HeyGen

Avatar video only feels believable if the person stays consistent over time. When the face drifts, the teeth change, the lip-sync slips, or the motion resets between clips, people notice straight away. This matters more for avatars than for many other AI video generation tasks because the viewer is watching a specific person speak, often at close range, for a long time.

In today’s AI video generation world, duration is still one of the most visible limitations. Many models and products expose generation as a fixed-length clip — a few seconds, with few systems able to generate more than a few minutes. For avatar products, that limit shows up directly in customer workflows. Customers want longer, consistent scenes/videos for training videos, sales demos, product walkthroughs, education, support, and agents that should keep talking until the task is done, and they also want fast preview to iterate on prompts, motion and script.

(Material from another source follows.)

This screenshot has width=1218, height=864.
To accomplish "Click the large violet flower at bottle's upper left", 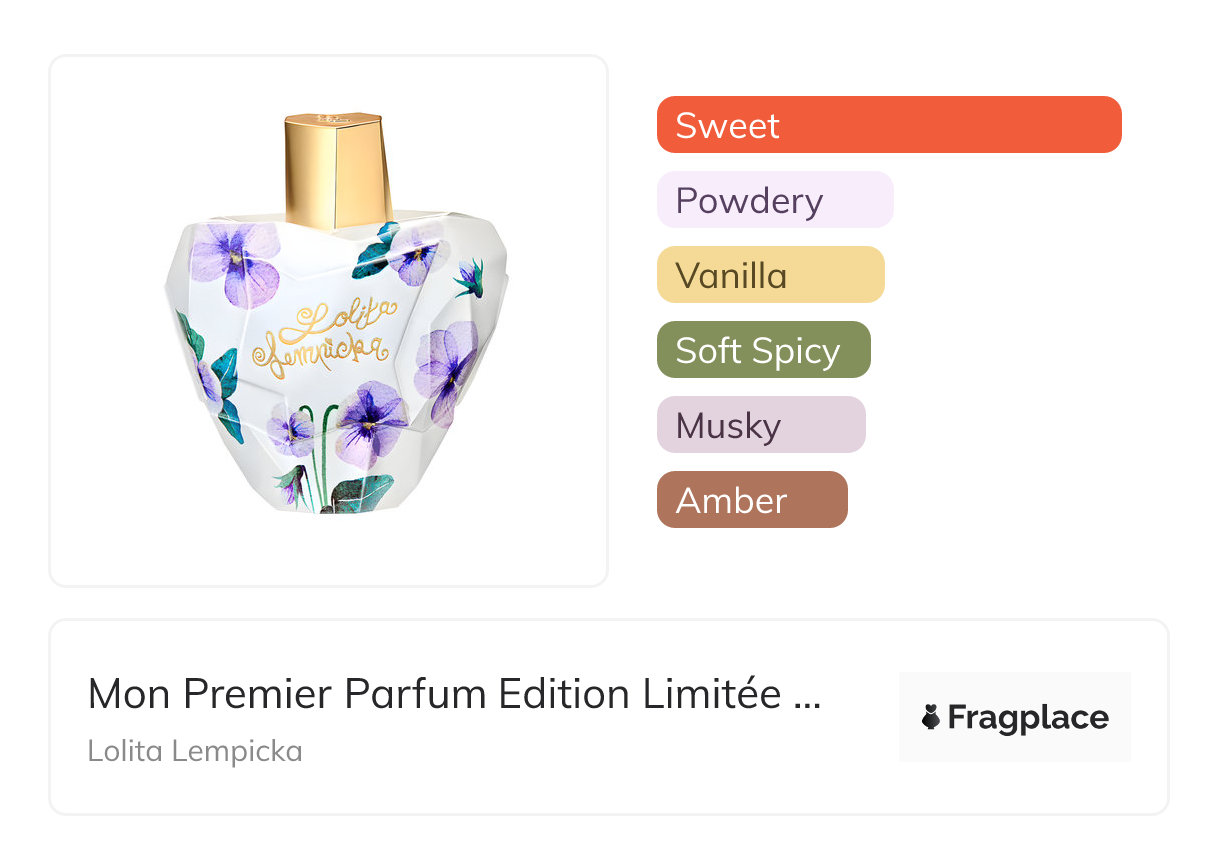I will (x=238, y=261).
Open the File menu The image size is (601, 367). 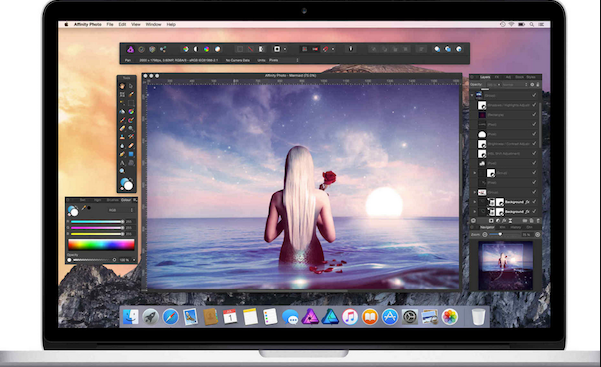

At HeyGen, that turned into three clear requirements:

Long-scene consistency. The avatar needs to preserve identity, lip-sync, expression and motion continuity not just for one short clip, but across many chunks of generated video.
No fixed duration limit. A generation might be ten seconds, ten minutes, or an open-ended real-time session.
Fast preview, realtime or faster-than-realtime generation. The system should start producing frames quickly and can even stream out the generated frames while inference is still running.

This post walks through the inference framework we built to meet those requirements.

The underlying model architecture

The framework is built around HeyGen's avatar video generation models — the Avatar IV and Avatar V families. At a high level, the model takes a reference image/video, driving audio, and optional text or scene conditioning, then generates a video of that avatar speaking with the right identity, expression, and motion.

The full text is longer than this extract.